*PROBLEM TO SOLVE*: Omit any pictures, and restate word for word only the lines from the one with "Zoom out chart with minus icon" through the end of the data below.

*LISTED ENTRIES*:
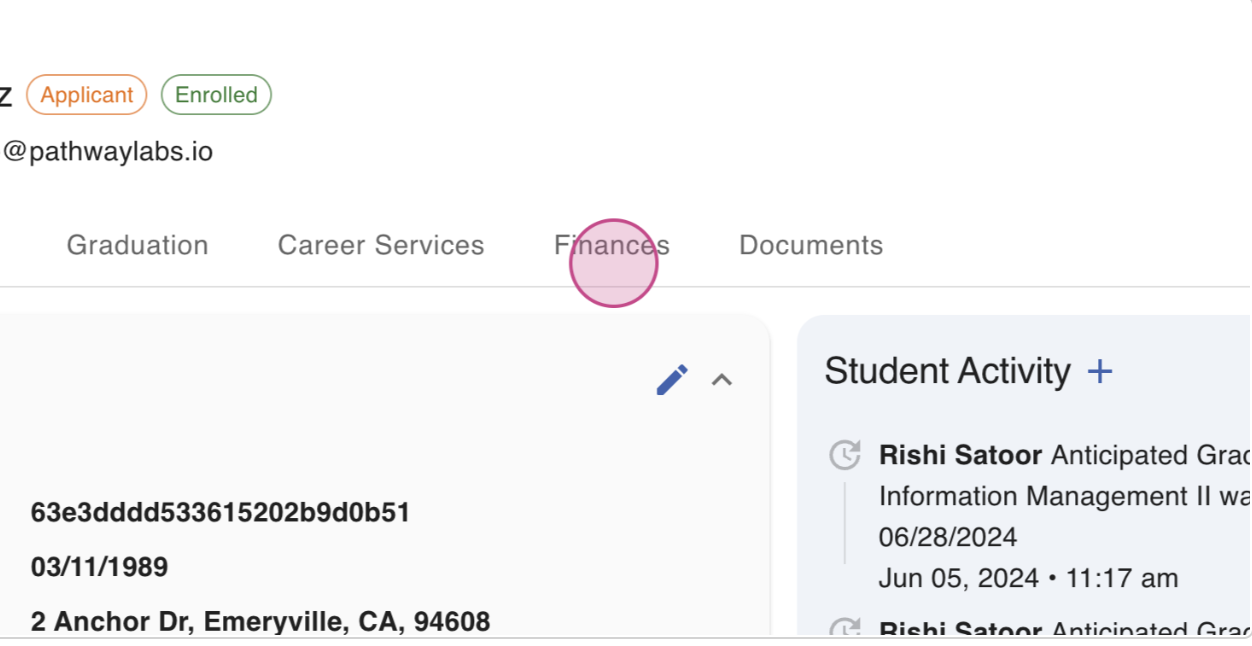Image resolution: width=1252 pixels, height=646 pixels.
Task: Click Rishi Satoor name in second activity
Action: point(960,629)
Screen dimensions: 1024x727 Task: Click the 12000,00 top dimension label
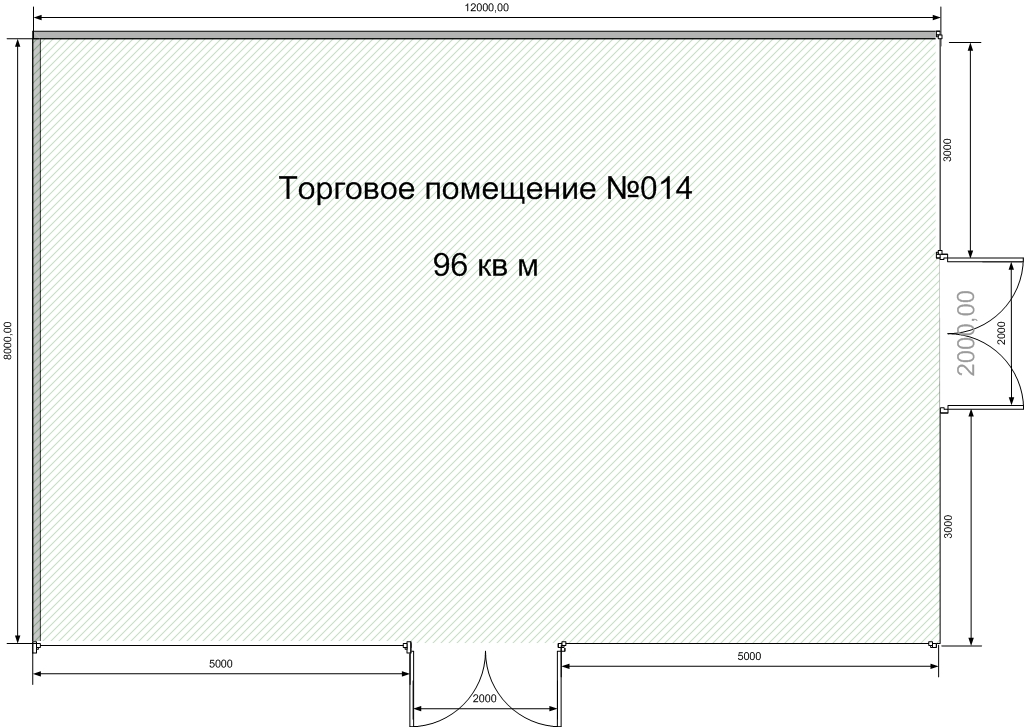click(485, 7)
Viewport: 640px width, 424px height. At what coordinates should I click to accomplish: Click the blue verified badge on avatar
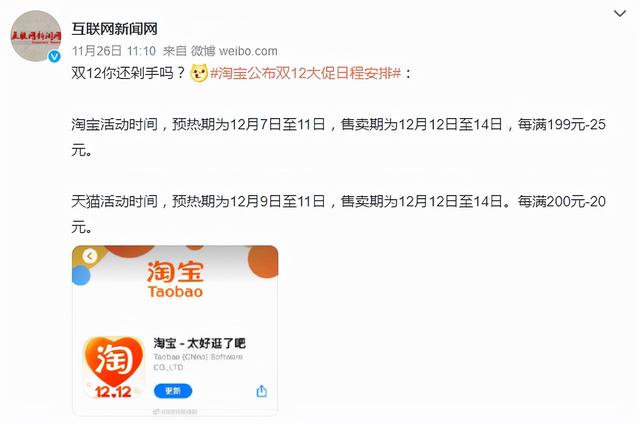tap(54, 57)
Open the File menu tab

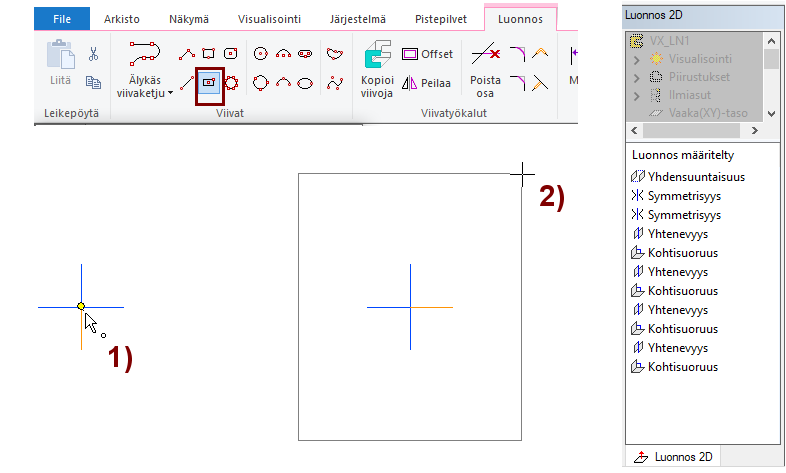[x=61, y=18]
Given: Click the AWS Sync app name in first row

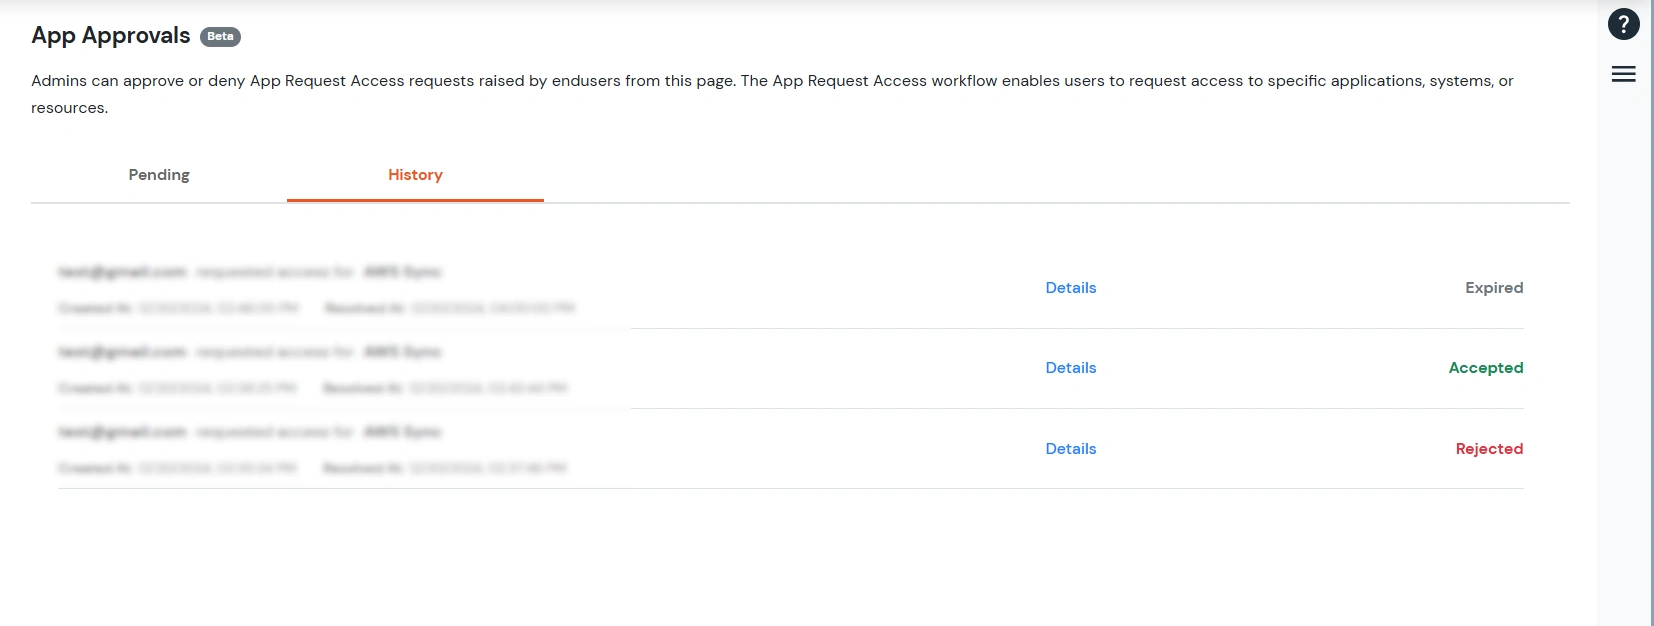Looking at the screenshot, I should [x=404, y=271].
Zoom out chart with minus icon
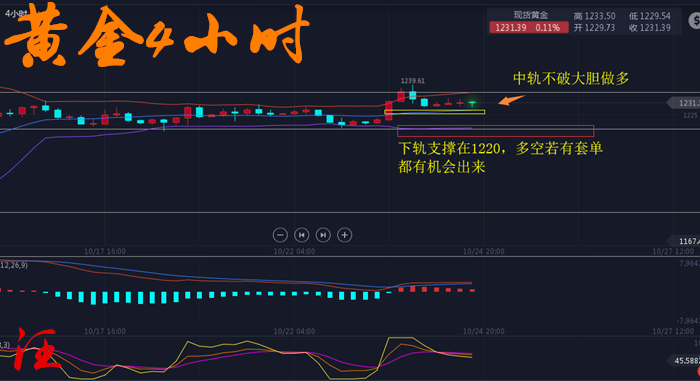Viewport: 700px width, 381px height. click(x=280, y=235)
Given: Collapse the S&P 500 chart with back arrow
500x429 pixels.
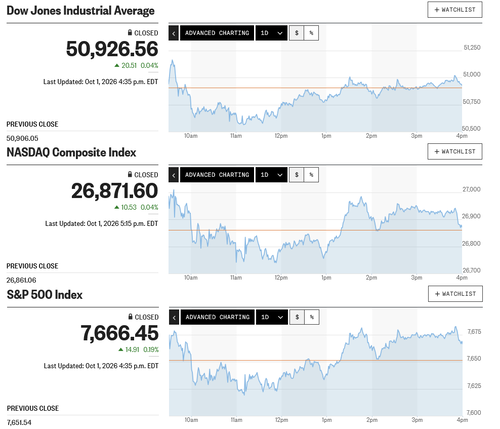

*ANSWER SPACE*:
Zoom out chart with minus icon
Viewport: 700px width, 381px height. click(x=280, y=235)
Given: Collapse the S&P 500 chart with back arrow
500x429 pixels.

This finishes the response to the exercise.